TIRO E QUEDA
02 de Fevereiro de 2004
É inadmissível que suicidas se atirem pela
janela com os olhos fechados. Têm que pedir “limpa”, no jargão de
bola de gude. Veja quem está passando lá embaixo e avise, se esgoele
todo, para não levar outros consigo. Quer ir embora, vai. Já vai
tarde! Mas não precisa levar quem não quer, e ainda tem muita coisa
por fazer, por mais que não consiga mudar o seu destino de burro de
carga.
Copacabana não me engana. O camelô foi atravessar a rua para
trocar o dinheiro do freguês e caiu-lhe no quengo um infeliz
egoísta. Uma desequilibrada não sabia o que fazer entre as quatro
paredes e foi procurar uma melhor sorte ao ar livre do 12º andar.
Tirou a vida de uma mulher, a duas quadras de sua casa, diante do
filho e da mãe.
Por essas e outras, o suicida é mal visto, tira
o humor de qualquer um. Por conta de que o exibicionismo no
derradeiro salto acrobático? Preferível a dignidade dos japoneses,
que se auto-imolam isolados em florestas, a natureza é mãe, o lobo o
diabo, a neve o leito, e Deus a testemunha.
Estrupícios que se suicidam, e assassinam. Se já se foram com
culpa no cartório, imaginem agravar a pena segundos antes de
expirarem. Não vai adiantar a desculpa surrada de que essa não era a
intenção, pois o inferno está cheio de boas intenções. Nem no
julgamento de sua causa serve como atenuante a carga pesada de sua
existência. Se as religiões condenam aquele que se mata, ignorando
se em caráter de protesto ou de fuga. Mesmo porque o desatinado
chama a si o controle da vida somente no extremado gesto, um gesto
de justificativa insondável.
Ninguém deseja morrer antes de seu tempo, muito menos a reboque
de suicidas inconseqüentes.
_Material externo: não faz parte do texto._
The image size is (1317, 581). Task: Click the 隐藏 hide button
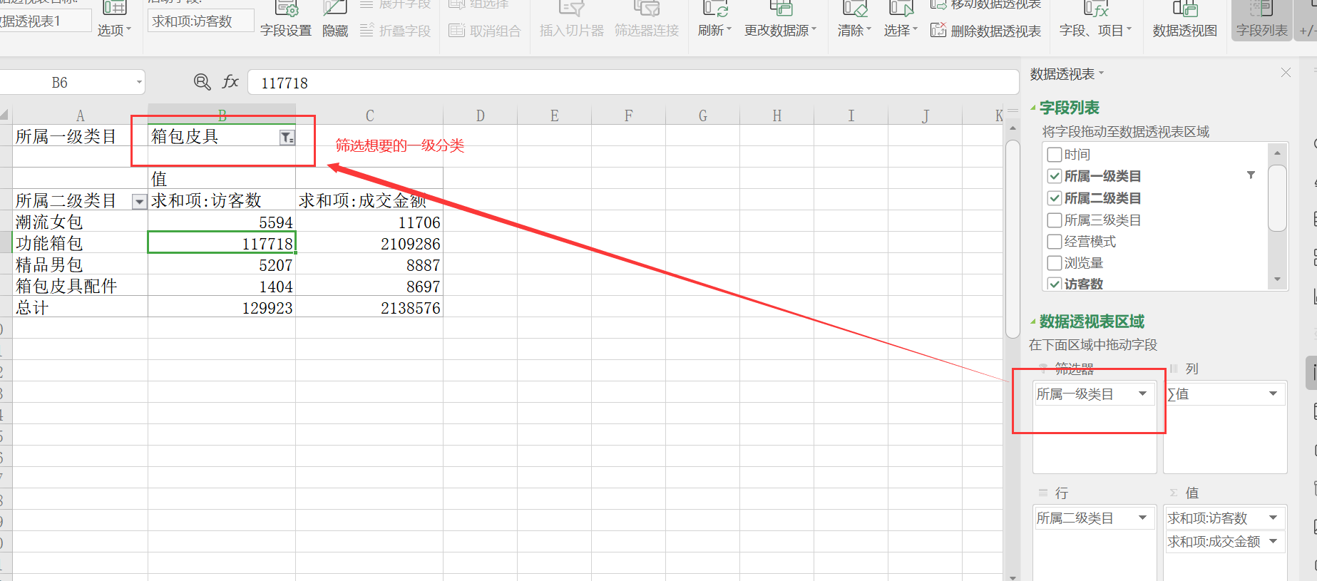(335, 20)
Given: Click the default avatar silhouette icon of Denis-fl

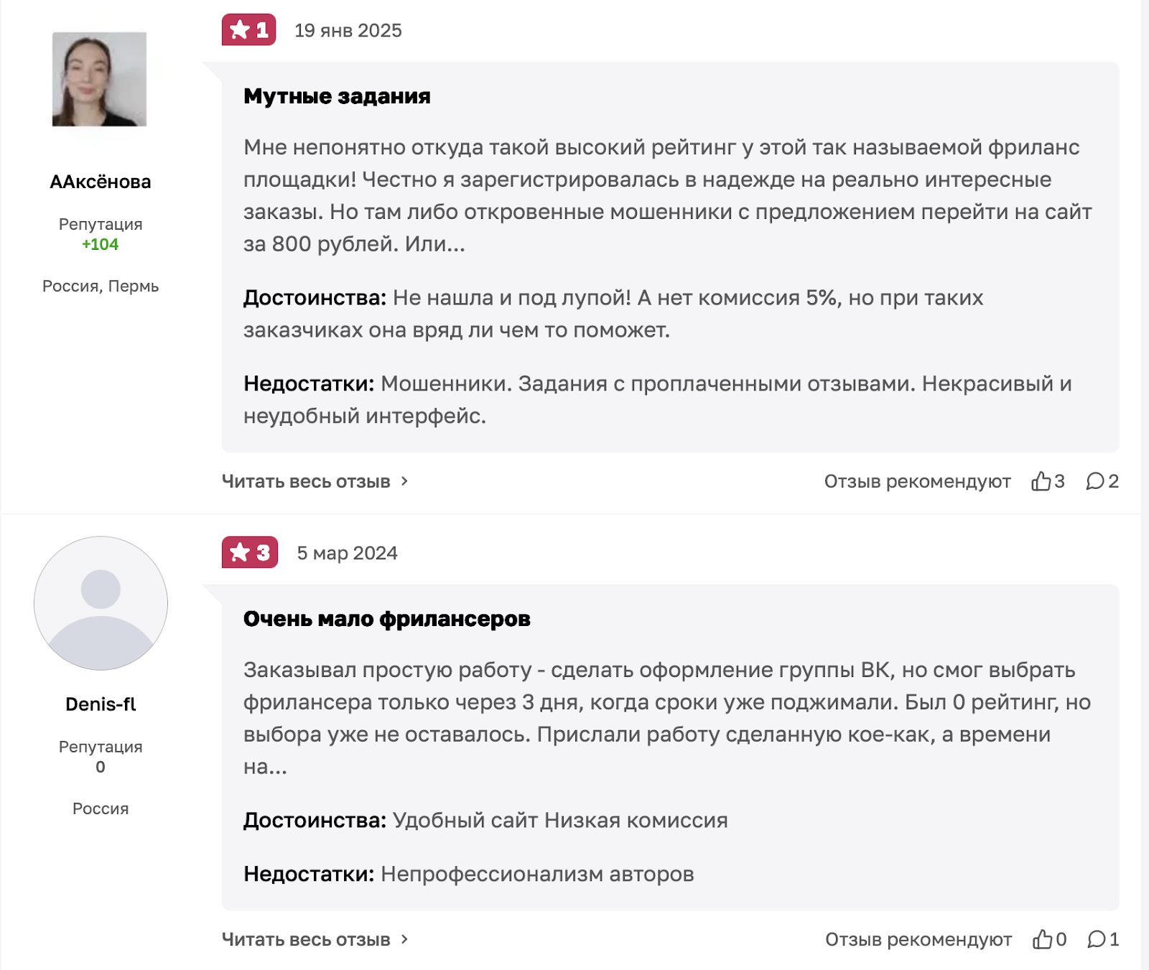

Salvo se com a garantia de reencarnar
imediatamente em alguém próspero e amante, à prova de depressão.
Salvo se extinta a falta de generosidade com que brindamos nossas
amizades e relacionamentos. Por conta de uma competição que fere e
acumula ressentimentos que entornam o caldo, desvirtuando o caráter
humano que nos foi atribuído, deixando vítimas no solo da selva
urbana, onde outrora foi a princesinha do mar.